CONSEGNA ->
Nell'estratto sul brigantaggio a Brienza riportato più sotto, individua tutti i familiari di Francesco Di Mare indicati per nome. Per ciascuno specifica il grado di parentela.

BRIGANTAGGIO A BRIENZA 1862
LA CONDANNA A MORTE DI
FRANCESCO DI MARE
Il 23 dicembre del 1862, fuori il Ponte Nuovo, Francesco Saverio Di Mare detto Tubbellone fu fucilato dopo confessato e assistito, all'esito di un processo sommario. La condanna a morte fu pronunciata da una Commissione di Guerra composta dal Sindaco Raffaele Perrelli, dal Capitano della Guardia Nazionale di Brienza, Alfonso Giampietro, e da Gabriele Iannelli, Luogotenente della stessa.
Francesco Di Mare era qui nato il 6 febbraio 1842 in una casupola di Maschito. Era figlio di Catalda e di padre incerto. Con loro vivevano le zie Agnese e Irene e la cugina Mariantonia, figlia di Agnese e anch'ella di padre ignoto. Non è arduo immaginare che la famiglia, in cui due sorelle avevano procreato fuori dal matrimonio, vivesse in condizioni di gravissimo disagio economico.
Nello Stato delle Anime del 1856, accanto al nome di Francesco fu annotato: Morto fucilato dalla Giustizia, come Brigante in conflitto oggi stesso 23 Xbre 1862.

DATI ->
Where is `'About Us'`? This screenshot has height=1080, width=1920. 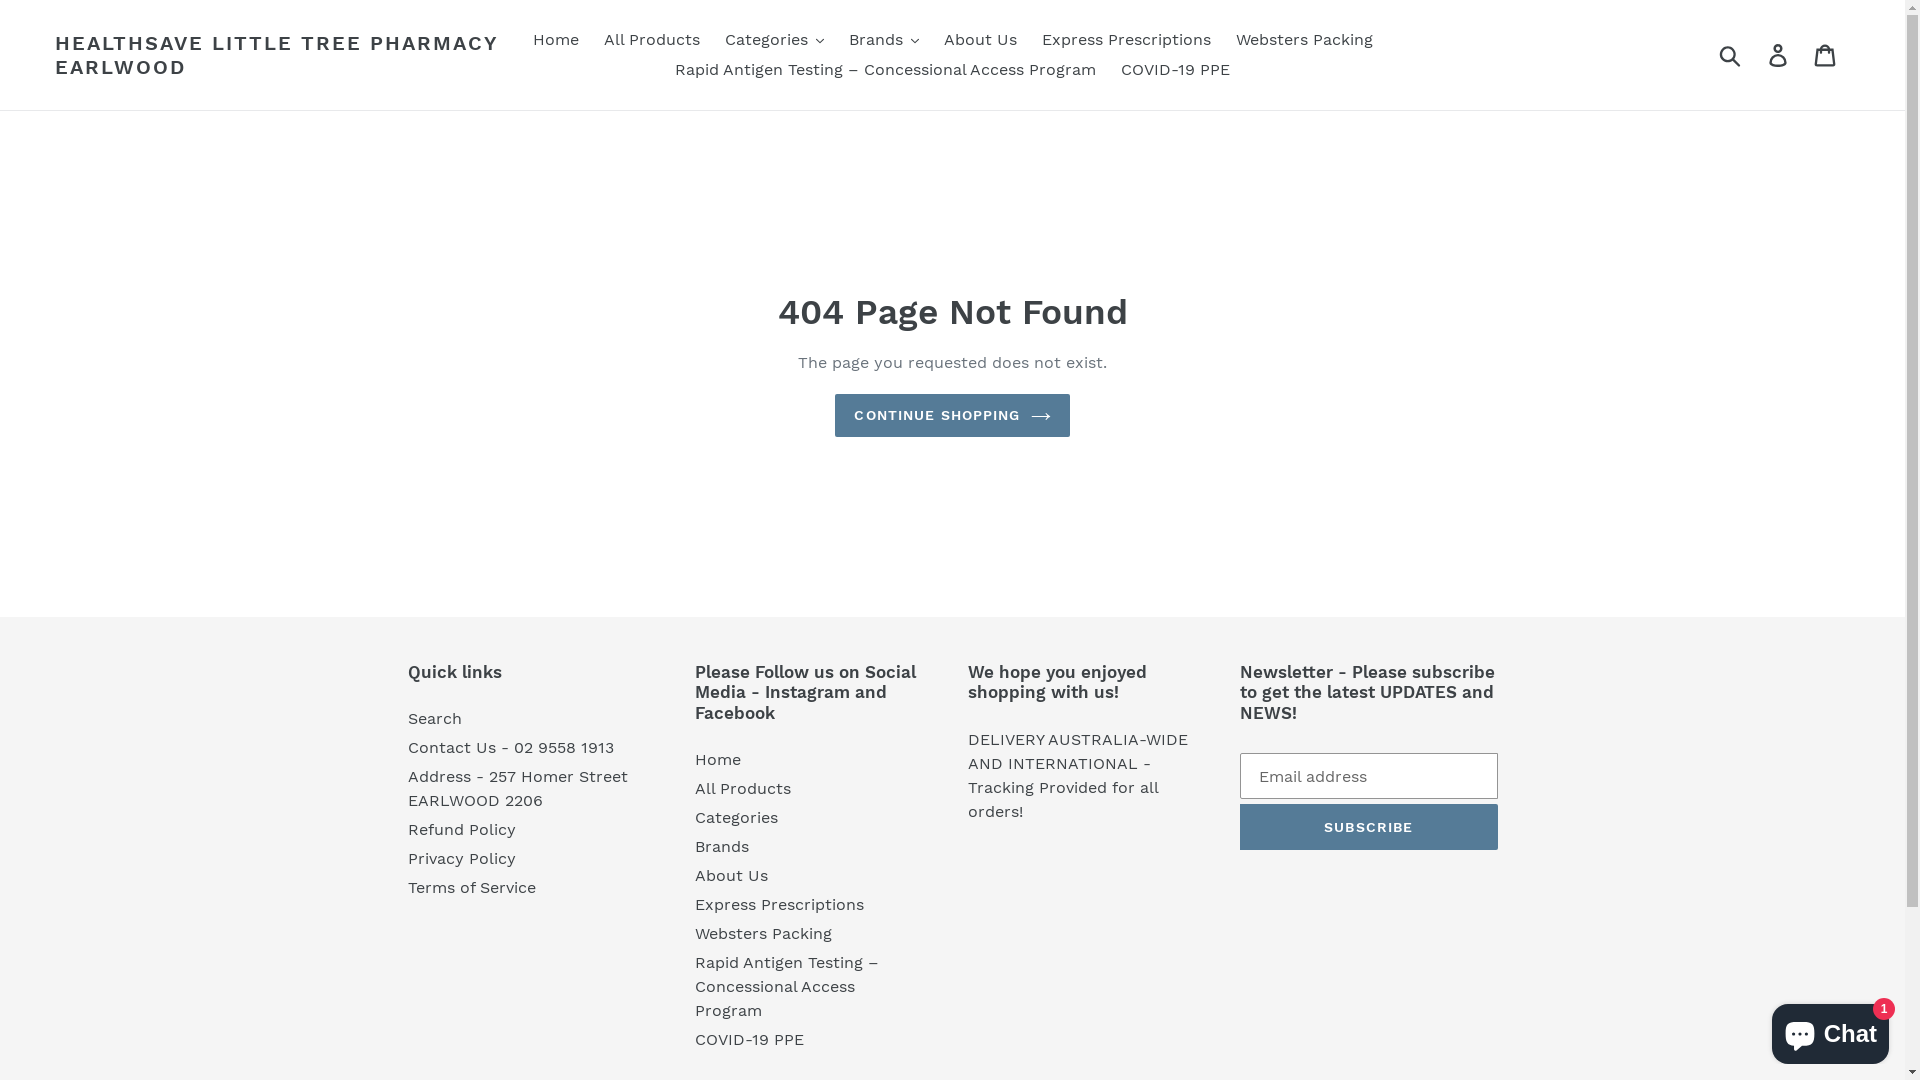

RISPOSTA ATTESA ->
Catalda, la madre; Agnese, la zia; Irene, la zia; Mariantonia, la cugina, figlia di Agnese.